Rav Moshe Feinstein also rules that Dina D’malchuta Dina applies in the United States as is evident from many of his Teshuvot (Teshuvot Igrot Moshe C.M. 1:88 – where he specifically rules that one must pay taxes, C.M. 2:29, 2:30 and 2:55). He writes the following in a responsum where he forbids defrauding the United States government (which he calls a “government of kindness”) to receive more student aid than deserved (Teshuvot Igrot Moshe 2:29): “There exists no manner in which to proclaim such behavior as permissible, and just as Hashem hates sacrifices offered from theft so too Hashem hates support of Torah and those who study Torah by means of theft….The Roshei Yeshivot and directors, who are God fearing individuals, are not God forbid suspected of violating the prohibitions of theft, lying, deception and violation of Dina D’malchuta Dina by any possible proclamation of permissibility, because they are aware of the severity and the heavenly punishments in this world and in the next, and that it contravenes the very purpose of the establishment of Yeshivot - the study is for the students to develop into authentic God fearing individuals and to be exceptionally careful to refrain from any prohibitions regarding financial matters”.

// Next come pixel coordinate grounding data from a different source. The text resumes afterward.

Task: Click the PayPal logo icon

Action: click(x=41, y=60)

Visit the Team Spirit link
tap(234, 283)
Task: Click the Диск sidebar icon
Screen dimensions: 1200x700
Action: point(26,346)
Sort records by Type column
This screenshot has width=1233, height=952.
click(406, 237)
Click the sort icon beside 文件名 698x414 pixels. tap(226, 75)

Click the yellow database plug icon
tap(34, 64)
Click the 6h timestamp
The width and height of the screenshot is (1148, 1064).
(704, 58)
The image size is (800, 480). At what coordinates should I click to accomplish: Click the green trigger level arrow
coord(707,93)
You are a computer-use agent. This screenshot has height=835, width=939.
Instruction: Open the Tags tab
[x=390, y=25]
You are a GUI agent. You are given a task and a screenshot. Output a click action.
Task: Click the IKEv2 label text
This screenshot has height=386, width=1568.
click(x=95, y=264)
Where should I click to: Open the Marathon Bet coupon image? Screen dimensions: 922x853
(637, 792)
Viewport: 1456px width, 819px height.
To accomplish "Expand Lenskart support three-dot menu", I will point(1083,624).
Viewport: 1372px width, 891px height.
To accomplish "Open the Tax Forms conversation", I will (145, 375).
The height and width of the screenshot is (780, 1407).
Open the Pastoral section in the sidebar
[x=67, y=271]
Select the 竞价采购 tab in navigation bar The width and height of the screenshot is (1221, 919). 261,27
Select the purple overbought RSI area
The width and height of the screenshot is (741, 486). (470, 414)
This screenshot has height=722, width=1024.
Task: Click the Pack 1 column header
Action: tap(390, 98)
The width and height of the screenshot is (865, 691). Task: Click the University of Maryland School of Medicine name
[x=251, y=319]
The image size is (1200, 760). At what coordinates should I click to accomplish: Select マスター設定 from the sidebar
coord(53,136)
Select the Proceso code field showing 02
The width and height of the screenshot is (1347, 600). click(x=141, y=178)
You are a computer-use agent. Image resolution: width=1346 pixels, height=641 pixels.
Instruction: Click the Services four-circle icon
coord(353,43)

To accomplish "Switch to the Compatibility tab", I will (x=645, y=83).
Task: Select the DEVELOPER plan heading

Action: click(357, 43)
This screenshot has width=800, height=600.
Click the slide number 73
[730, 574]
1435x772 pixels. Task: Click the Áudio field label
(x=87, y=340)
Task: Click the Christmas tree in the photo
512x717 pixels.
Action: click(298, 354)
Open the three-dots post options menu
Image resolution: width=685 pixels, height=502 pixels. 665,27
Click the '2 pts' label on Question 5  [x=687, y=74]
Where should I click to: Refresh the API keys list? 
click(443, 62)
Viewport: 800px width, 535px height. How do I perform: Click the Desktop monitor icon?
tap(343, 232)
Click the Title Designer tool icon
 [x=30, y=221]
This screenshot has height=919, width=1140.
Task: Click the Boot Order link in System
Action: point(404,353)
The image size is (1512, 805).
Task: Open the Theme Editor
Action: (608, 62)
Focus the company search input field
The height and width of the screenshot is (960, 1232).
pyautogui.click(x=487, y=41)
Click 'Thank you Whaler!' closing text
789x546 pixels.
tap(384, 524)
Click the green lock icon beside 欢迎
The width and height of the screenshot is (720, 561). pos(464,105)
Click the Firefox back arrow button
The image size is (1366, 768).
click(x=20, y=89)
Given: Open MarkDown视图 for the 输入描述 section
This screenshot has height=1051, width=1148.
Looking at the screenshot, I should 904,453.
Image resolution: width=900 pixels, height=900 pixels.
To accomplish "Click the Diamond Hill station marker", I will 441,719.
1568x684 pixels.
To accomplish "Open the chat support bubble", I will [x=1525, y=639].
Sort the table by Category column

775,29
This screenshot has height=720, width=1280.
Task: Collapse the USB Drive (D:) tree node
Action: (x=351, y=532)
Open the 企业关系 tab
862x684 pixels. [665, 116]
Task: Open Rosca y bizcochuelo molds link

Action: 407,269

It is shameful and a disgraceful to disregard the Halacha of Dina D’malchuta Dina both in Israel and in the United States (and in any other just jurisdiction). In the words of Rav Moshe Feinstein (ibid.) “Besides the prohibitions of theft, there are other terrible sins such as lying, deception and Chillul Hashem (desecration of God’s name) and disgracing Torah and those who study it…and there is also great harm done to the great Torah scholars and their students who scrupulously avoid any trace of concern for theft and the like”. In recent decades many Jews who become exceptionally meticulous about Halachot such as Kashrut and Shabbat even beyond which the letter of the law requires. May we also be fastidiously observant of Dina D’malchuta Dina, which constitutes a Torah obligation according to the Chatam Sofer and Rav Ovadia Yosef.